These are related stories, so in lieu of starting a new thread, I thought I'd just post them here.  More stupid, irresponsible, "responsible" gun owners.  

http://articles.orlandosentinel.com..._latest-shooting-critical-condition-young-boy

In the above article, a toddler was left alone in a minivan while mom goes into the convenience store and the dad pumps the gas.  The child knows where the gun is, moves from the back seat up to the front and shoots himself.

http://seattletimes.nwsource.com/html/localnews/2017727656_childshooting12m.html

In this article, a 5 year old shoots his 7 year old sister and kills her.  The gun owner is a police officer.  

While the children in these articles are the children of the gun owner, the basic point is the same.  That these kinds of things happen to even responsible gun owners.  I'm not trying to in any way suggest that the gun owners are bad people.  I'm sure that they are not, and my heart breaks for them.  

My point is that where guns are involved, these kinds of things happen... even to responsible, experienced, licensed gun owners.  

And once again, I will reiterate that I'm not overly attached to my proposal above.  I'm VERY interested in hearing from you guys, experienced gun owners, your ideas.  

Cryozombie, I'm sorry I missed your post above, but since I'm revisiting the thread, I'll answer your questions.

First, restrictions already exist on gun ownership.  I'm not suggesting that anyone's right to bear arms be impinged.  Rather, I'm suggesting that with responsible regulation, the right can be expanded to include weapons currently illegal.  It's not about restriction.  It's about accountability, in my opinion.

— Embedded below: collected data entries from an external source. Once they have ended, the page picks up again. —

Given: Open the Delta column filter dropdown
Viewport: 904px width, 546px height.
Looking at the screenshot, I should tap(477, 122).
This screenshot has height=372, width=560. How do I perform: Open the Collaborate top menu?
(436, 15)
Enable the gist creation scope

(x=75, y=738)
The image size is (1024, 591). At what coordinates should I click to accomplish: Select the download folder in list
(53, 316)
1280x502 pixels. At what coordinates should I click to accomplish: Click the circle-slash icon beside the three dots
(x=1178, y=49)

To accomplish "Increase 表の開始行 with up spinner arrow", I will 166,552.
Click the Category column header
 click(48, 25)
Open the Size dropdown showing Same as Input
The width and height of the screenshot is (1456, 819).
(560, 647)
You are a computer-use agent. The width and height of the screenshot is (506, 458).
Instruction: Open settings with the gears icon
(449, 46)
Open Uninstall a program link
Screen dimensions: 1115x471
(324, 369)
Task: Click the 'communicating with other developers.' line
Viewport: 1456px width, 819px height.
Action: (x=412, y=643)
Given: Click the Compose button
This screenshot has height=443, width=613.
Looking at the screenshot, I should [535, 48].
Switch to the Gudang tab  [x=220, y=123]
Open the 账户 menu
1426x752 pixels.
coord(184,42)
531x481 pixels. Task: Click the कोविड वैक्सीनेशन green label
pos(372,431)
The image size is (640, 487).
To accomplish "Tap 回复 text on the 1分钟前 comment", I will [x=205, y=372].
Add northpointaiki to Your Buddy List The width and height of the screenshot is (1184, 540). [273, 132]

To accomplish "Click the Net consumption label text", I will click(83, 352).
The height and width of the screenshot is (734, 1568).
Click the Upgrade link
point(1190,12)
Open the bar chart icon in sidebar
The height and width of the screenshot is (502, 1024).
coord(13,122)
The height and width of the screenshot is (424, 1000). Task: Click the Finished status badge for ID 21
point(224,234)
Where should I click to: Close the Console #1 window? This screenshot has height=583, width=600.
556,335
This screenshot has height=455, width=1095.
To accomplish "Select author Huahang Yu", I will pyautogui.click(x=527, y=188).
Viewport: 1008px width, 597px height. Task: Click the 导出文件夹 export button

Second, irresponsible gun ownership is often visible only after the fact, which is why I would propose that the requirement to carry a liability policy be universal.  In the articles above, the two situations occurred with weapons owned by "responsible" gun owners.  

Third, I don't know about your statistic, but according to the CDC, there are about 8 or 9 kids shot each day in unintentional firearm accidents.  Just under 1 per day dies.  I posted those earlier, along with links to where I got them.  I know that others have issues with the CDC, but I don't know where else to find mortality and accident related information, so take it for what it is.   It was admittedly a surprisingly high number, IMO.  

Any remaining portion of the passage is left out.